Sure–they already have. For the past few years, Mac trojans have been surfacing that will screw with your machine in various ways. But they all require assistance from the unwise or the unwary: You not only have to download and install one of these malicious programs, you also have to authorize its operation by typing your Mac’s admin password. And these phony applications are so rare and so obvious that Mac users can comfortably get by without running anti-virus software.

That’s not the case in Windows (nor was it always the case with “classic” Mac system software). On Thursday, ZDNet’s Windows columnist Ed Bott suggested that Mac users were due to experience that sort of anxiety, citing the Mac’s increased market share, the history of remote exploits for Mac OS X and the arrival of the first Mac-specific write-your-own-virus toolkit:

My prediction is that the bad guys are still “testing market conditions,” and waiting for the right time for their grand opening. I think we’ll see a few more of these tentative probes—beta tests, if you will—before anyone unleashes a truly widespread attack.

The next day, Bott wrote about a new trojan, hidden behind a “poisoned” image page found in a Google search, that featured both Windows and Mac versions.

The problem with predicting an imminent wave of Mac viruses is that so many people have been wrong before–as Mac blogger John Gruber noted in a post Thursday, titled “Wolf!”, that quoted more than a dozen forecasts of Mac malware doom, going back to 2004. But this time could be different. Veteran Mac journalist Glenn Fleishman surprised a few people, possibly including himself, by repeatedly defending Bott’s analysis in conversations on Twitter.

(This is why you should follow more than one person covering a subject you care about; you’ll see this shop talk among competing reporters and analysts that you’d otherwise miss if you only followed one of those people.)

As a Mac owner and the primary source of tech support for two others (my mom and my mother-in-law), I’m not too worried about Mac trojans. I think Bott slightly oversells that risk, for two reasons.

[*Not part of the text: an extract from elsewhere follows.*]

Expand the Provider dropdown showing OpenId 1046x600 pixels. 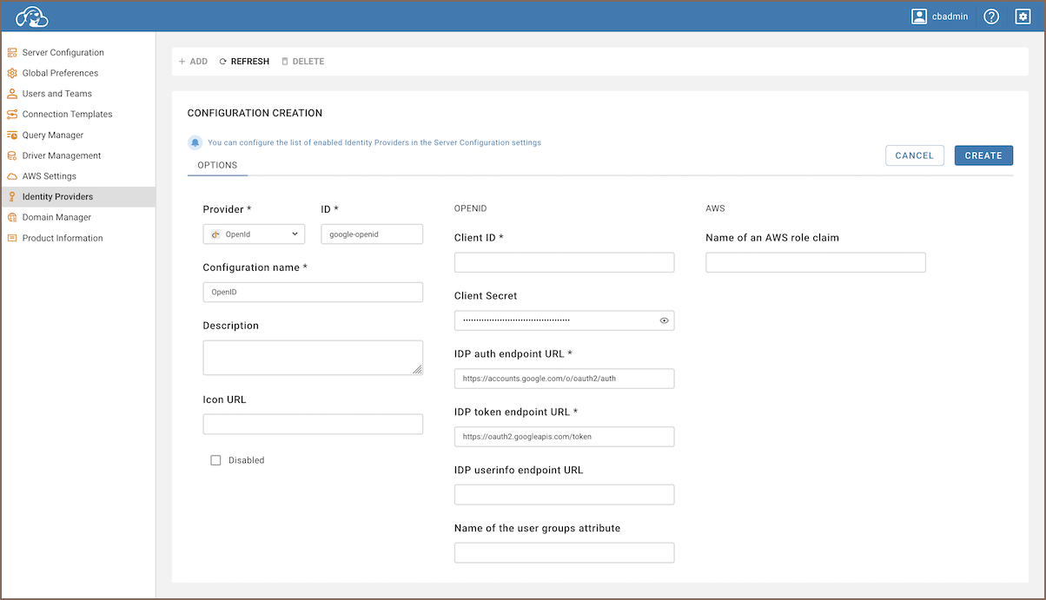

One, every Mac trojan that I’ve seen so far requires you to type an admin password. Any Mac user with a few weeks of experience should recognize as an unusual sign, reserved only for things like system-software updates and installing printer drivers–other apps only require you to drag their icons to the Applications folder. This sets the Mac apart from Windows, in which almost every single program requires running an installer and authorizing that action by clicking through a User Account Control dialog. That said, recent Windows switchers could easily see a password request from a new OS X app as something normal.

Two, Apple’s Mac App Store provides a safe alternative (though I’m happy it’s not the only way to add third-party software to a Mac.) Somebody worried about getting hit with viruses from strange downloads can stick to that and should be safe. I wish Windows had an equally simple, obvious alternative–a few of my readers at the Post seemed unable to avoid downloading the trojan of the week and desperately needed such an option.

And yet: Over Easter, I expanded my usual troubleshooting of my mom’s iMac by installing the free, open-source ClamXav anti-virus program on that machine.

I’m much more concerned about zero-day exploits of vulnerabilities in OS X’s Internet-facing software. As contests such as the annual Pwn2Own competition have shown, it’s not all that hard to take control of a Mac remotely by luring a victim to a malicious site. The Mac’s growing market share–which Apple put as more than 20 percent of the consumer market in the U.S. back in October–gives malware authors an increasing economic incentive to target those flaws. And Apple’s sometimes-sluggish pace at shipping security fixes makes their job easier.

That’s my worry. I hope I’m wrong about it.